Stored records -
---

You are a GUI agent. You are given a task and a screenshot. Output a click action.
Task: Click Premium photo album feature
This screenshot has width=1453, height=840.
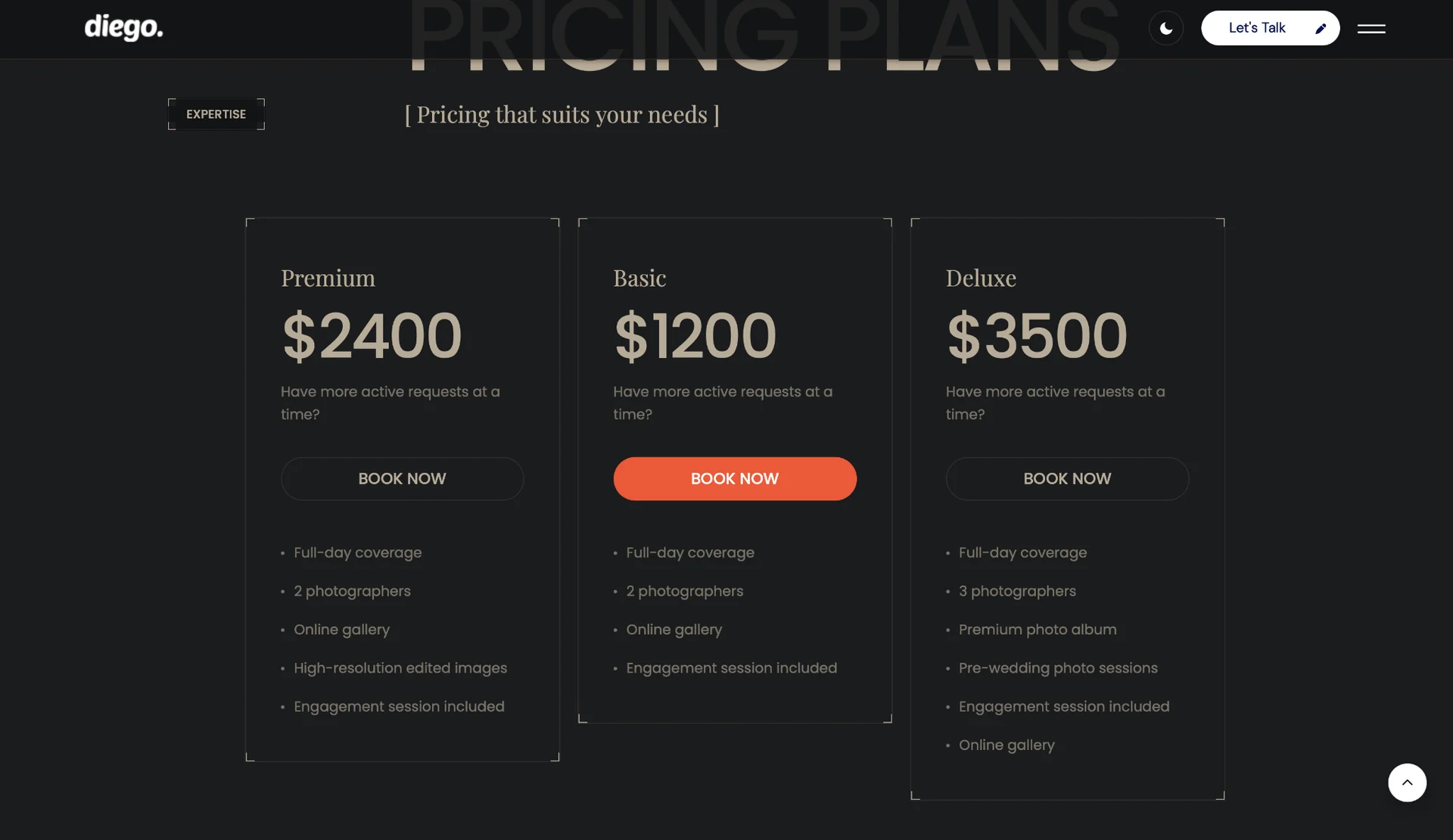1037,630
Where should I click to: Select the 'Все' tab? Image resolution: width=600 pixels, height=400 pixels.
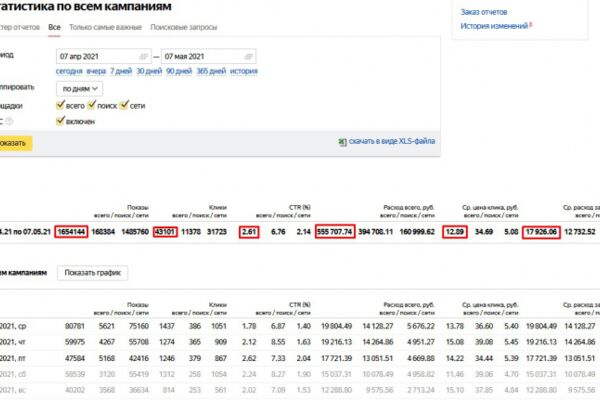point(54,27)
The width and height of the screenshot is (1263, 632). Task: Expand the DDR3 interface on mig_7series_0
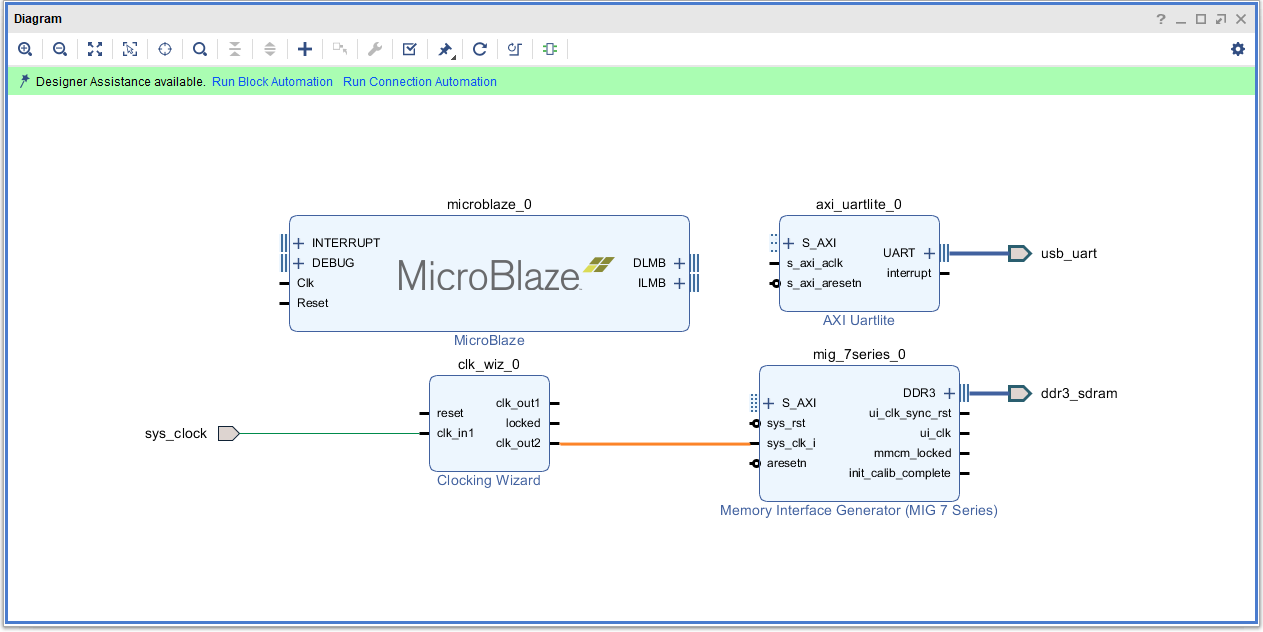(950, 393)
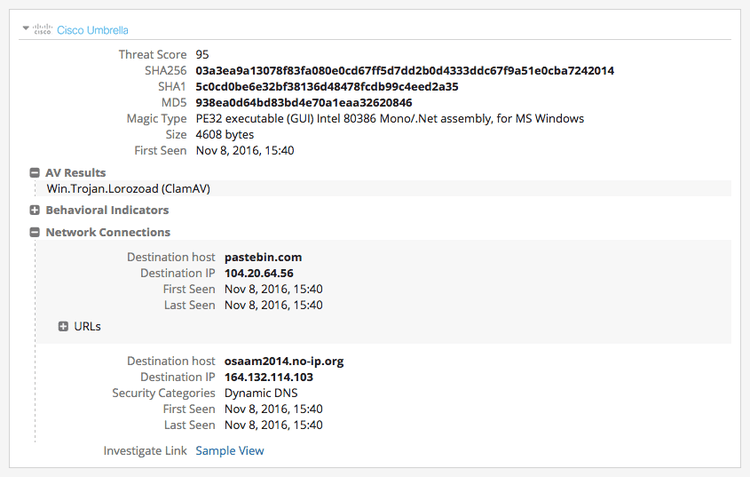The height and width of the screenshot is (477, 750).
Task: Click the URLs label
Action: (x=88, y=326)
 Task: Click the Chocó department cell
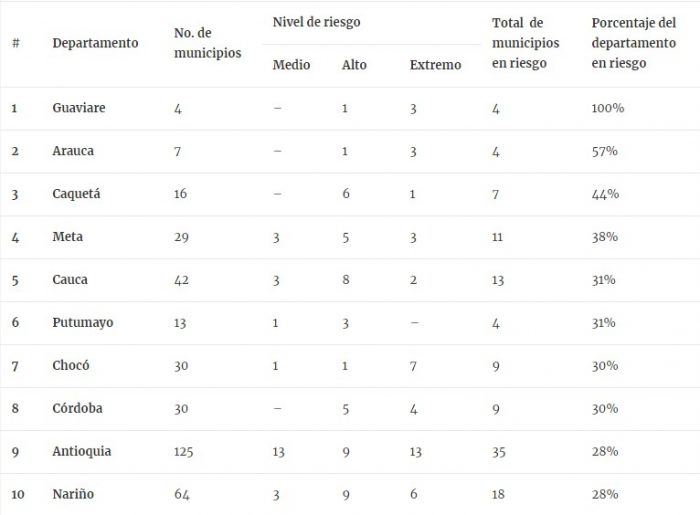pyautogui.click(x=70, y=366)
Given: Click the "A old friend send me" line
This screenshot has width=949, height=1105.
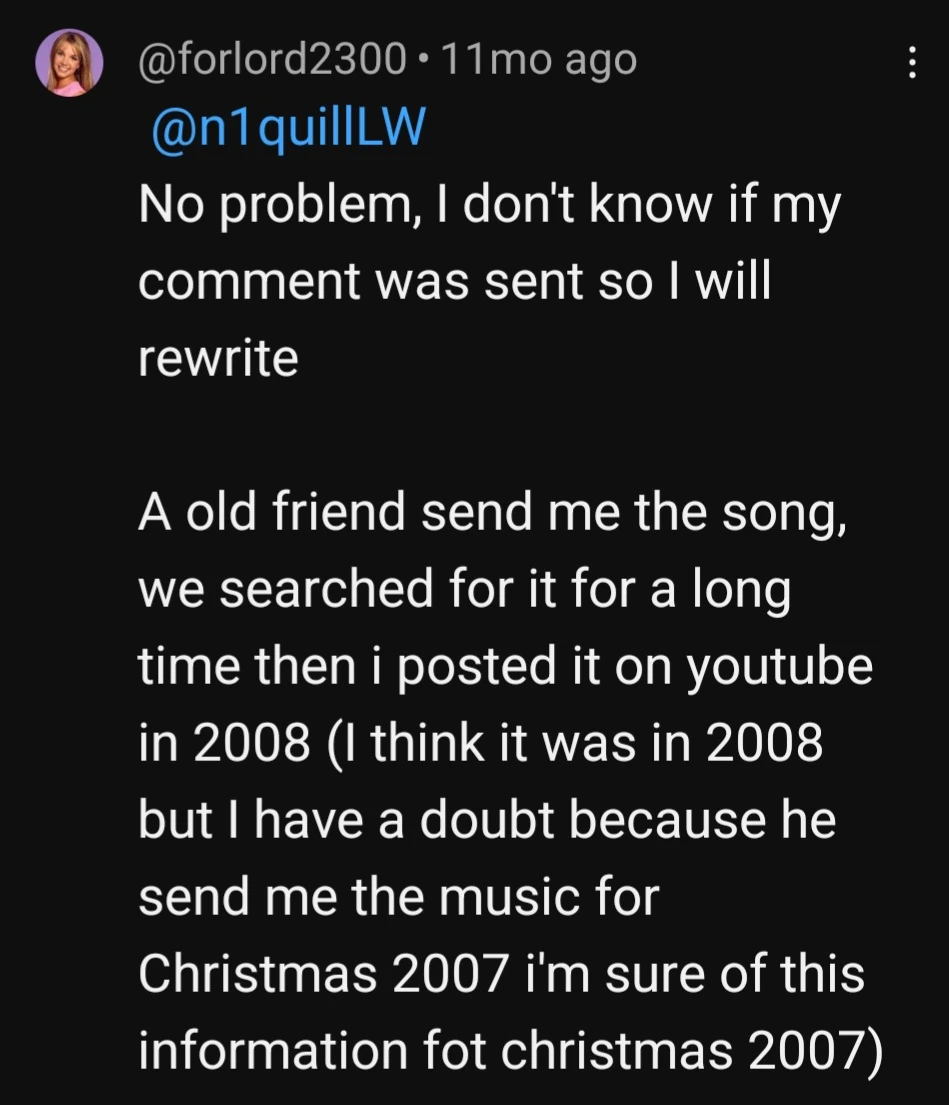Looking at the screenshot, I should point(494,514).
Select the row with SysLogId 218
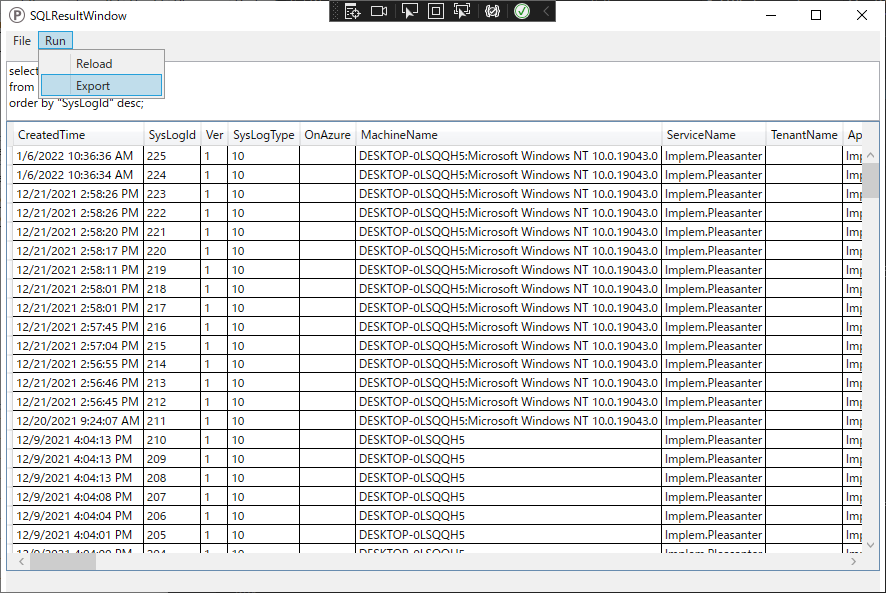886x593 pixels. click(x=437, y=289)
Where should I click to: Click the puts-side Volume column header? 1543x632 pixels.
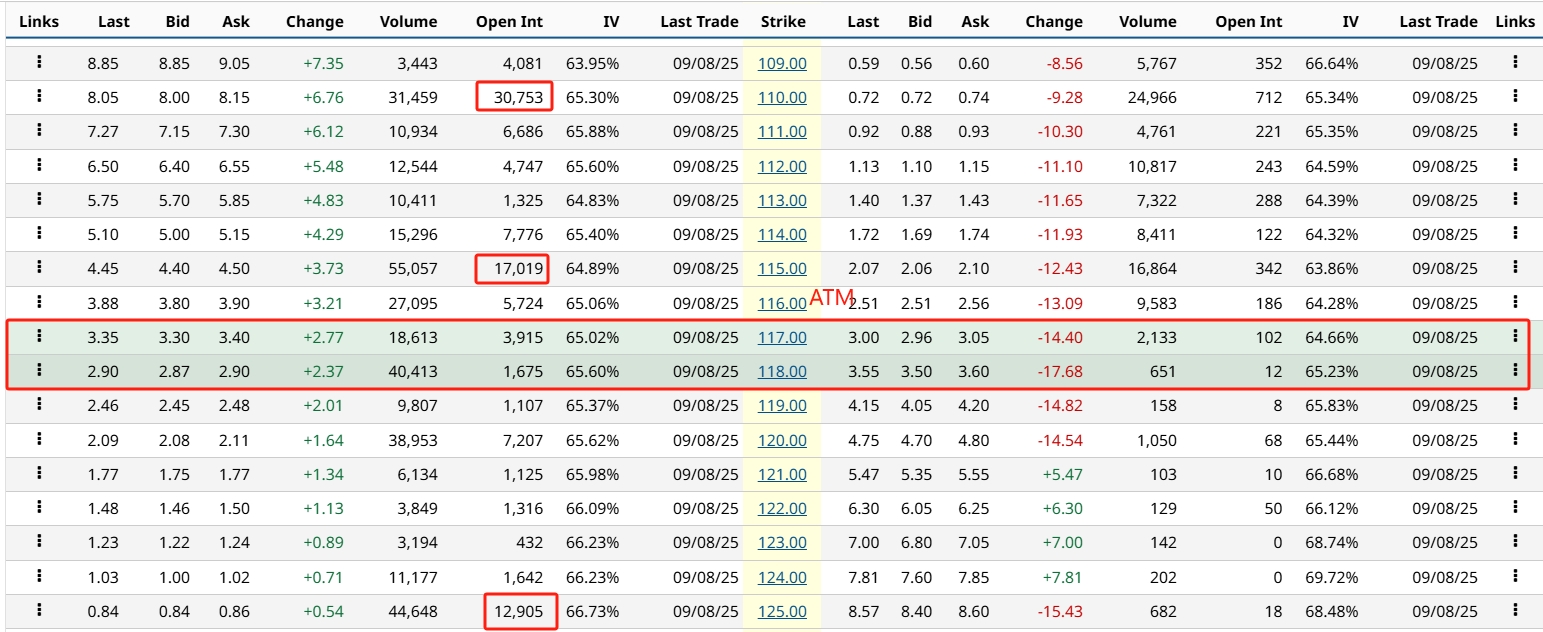pos(1148,21)
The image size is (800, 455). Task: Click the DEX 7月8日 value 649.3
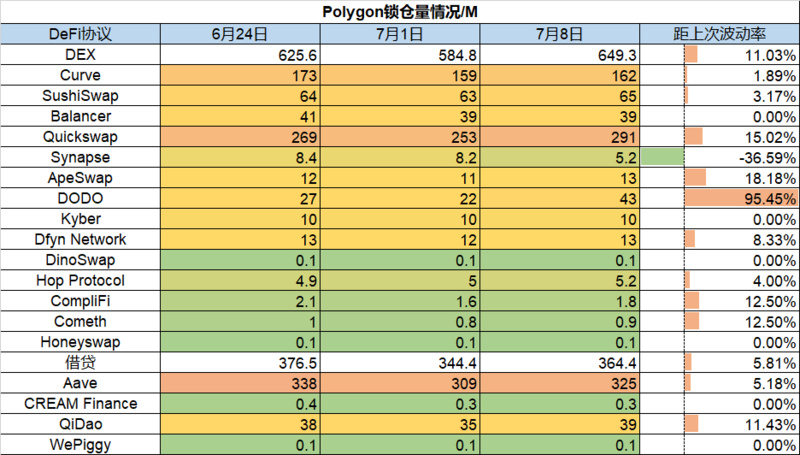562,55
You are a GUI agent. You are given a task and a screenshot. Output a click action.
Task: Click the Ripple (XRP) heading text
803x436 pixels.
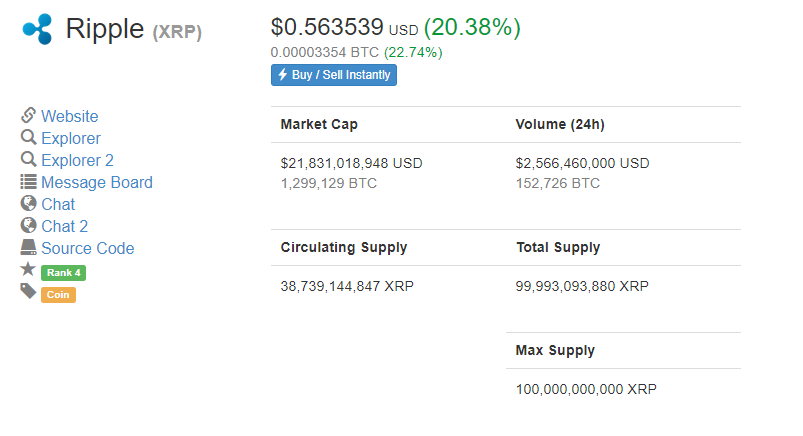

---

Your task -
The answer consists of the lines from the one holding "Select the row with SysLogId 218" to the end of the records, inclusive, restated exactly and without pictures.

Task solution -
Select the row with SysLogId 218
886x593 pixels. click(x=437, y=289)
Where should I click to: Click the puts-side Volume column header? 1543x632 pixels.
pos(1148,21)
The image size is (800, 455). Task: Click the DEX 7月8日 value 649.3
562,55
You are a GUI agent. You are given a task and a screenshot. Output a click action.
Task: Click the Ripple (XRP) heading text
803x436 pixels.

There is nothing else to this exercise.